Sonogenetics – Much like how different frequencies of light can be used to control gene expression via optogenetics, the idea behind sonogenetics is to use different frequencies of sound to do the same. Sound, unlike light, can propagate relatively easily and effectively through solid and liquid media allowing for possibly superior spatiotemporal control over gene expression compared to optogenetics in environments such as the human body.
In vivo optogenetic DNA re-coding – Genetic modifications in synthetic biology generally require the adding the DNA sequence of interest to the target cell via transformation. The aim of this idea was to remove the need for this by linking the target cell’s endogenous mechanisms for DNA synthesis to an engineered light-sensing system. The resulting synthetic system would allow the cell to recognize 4 wavelengths of lights, corresponding to the 4 nucleotide bases of the genetic code. Light pulses of these 4 wavelengths in a particular sequence could subsequently be used to ‘instruct’ the cell to synthesize DNA with the desired sequence in vivo.
Synthetic morphogenesis – In nature, shape defines function. Whether it be plant tissue, human tissue or on biofilms, the higher level structures and morphologies that populations of cells arrange themselves into play a massive role in the function of these cells. By creating biobricks whose function is to create and control 2D spatial arrangements and interactions of populations to form predictable, reusable basic shapes, we hoped to create a library of modular, basic population shape morphologies that could be used to create more complex structures in both 2D and possibly 3D.
Tunnel-forming bacteria – Deserts make up around 1/3 of the Earth’s surface. We propose to create create arable land with a micro-irrigation system in those deserted locations by creating a series of micro-tunnels. Bacterias are able to agglomerate sand into stone Ureolytic bacteria use urea has a source of energy. In the presence of high concentration of urea and calcium ions, the bacteria will release carbonate from urea hydrolysis to form calcium carbonate in-situ.They also produce ammonia, causing an increase in pH necessary for the bacteria to promote calcite precipitation. This results in soil solidification and stable microtunnel formation. Could possibly apply this method to create new composite materials (graphene foam).

▸ What to do:
According to the page excerpt on synthetic biology project ideas, how many wavelengths of light would the engineered cell in the in vivo re-coding idea recognize, and what do they correspond to?

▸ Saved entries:

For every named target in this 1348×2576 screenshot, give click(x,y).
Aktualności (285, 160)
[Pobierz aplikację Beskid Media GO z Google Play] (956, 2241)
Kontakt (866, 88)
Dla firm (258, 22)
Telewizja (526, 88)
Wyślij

▸ Solution for this problem:
Four wavelengths, corresponding to the four nucleotide bases of the genetic code.